It was as if the ice creaked beneath him.

His heart began to beat faster. We all get fooled in the end, Harry.

‘What is it?’ Øystein asked.

‘What’s what?’

‘You look like you’ve … well …’

‘Seen a ghost?’ Harry asked, and reread it to make sure.

‘No,’ Øystein said.

‘No?’

‘No, you look more like you’ve … woken up.’

Harry looked up from the files and looked at Øystein. And felt it. His anxiety. It was gone.

‘It’s sixty,’ Harry warned. ‘And icy.’

Oleg eased off the accelerator slightly. ‘Why don’t you drive, seeing as you’ve got a car and a driving licence?’

‘Because you and Rakel are better drivers,’ Harry said, squinting against the sharp sunlight reflecting off the low snow-and tree-covered hillsides. A sign announced that they were four kilometres from Åneby.

‘Mum could have driven, then?’

‘I thought it might be useful for you to see a sheriff’s office. You could end up being sent somewhere like this one day, you know.’

Oleg braked behind a tractor that was throwing up snow as its chains sang against the tarmac. ‘I’m heading for Crime Squad, not the countryside.’

‘Oslo is almost the countryside, it’s only half an hour away.’

‘I’ve applied to the FBI course in Chicago.’

Harry smiled. ‘If you’re that ambitious, a couple of years in a sheriff’s office shouldn’t scare you. Take a left here.’

‘Jimmy,’ said the burly, cheery-looking man standing in front of the door of Nittedal sheriff’s office, which was located next door to social services and the jobcentre, in the sort of plain modern building that provided public services all over Norway. His fresh suntan made Harry assume he’d spent his winter break in the Canary Islands, even if his thoughts of ‘Lanzagrotty’ were based on a prejudiced assumption about where people from Nittedal with first names ending in ‘y’ went on holiday.

Harry shook his hand. ‘Thanks for taking the time to talk to us on a Saturday, Jimmy. This is Oleg, he’s a student at Police College.’

‘Looks like a future sheriff,’ Jimmy said, looking the tall young man up and down. ‘I consider it an honour that Harry Hole himself would want to visit us.
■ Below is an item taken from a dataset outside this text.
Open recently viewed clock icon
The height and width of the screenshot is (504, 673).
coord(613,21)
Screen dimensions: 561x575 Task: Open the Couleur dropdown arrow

So I’m afraid you’re the ones wasting your time here, not me.’

‘Oh?’

‘You said on the phone that you couldn’t get any answer from Lenny Hell, so I did a quick check while you were on your way. Turns out he went off to Thailand just after that interview with you.’

‘Turns out?’

‘Yes, before he left he told his neighbours and regular clients that he might be gone a while. So presumably he’s got a Thai number now, even if none of the people I spoke to know what it is. They don’t know where he’s staying out there either.’

‘A loner, maybe?’

‘You can safely say that.’

‘Family?’

‘Single. Only child. He never left home, and since his parents died he’s lived up in the Pig House on his own.’

‘Pig House?’

‘That’s just what we call it here in town. The Hell family worked with pigs for generations, did quite well out of it, and a hundred years ago they built a rather striking three-storey house up there. The Pig House.’ The sheriff chuckled. ‘Doesn’t do to get ideas above your station, eh?’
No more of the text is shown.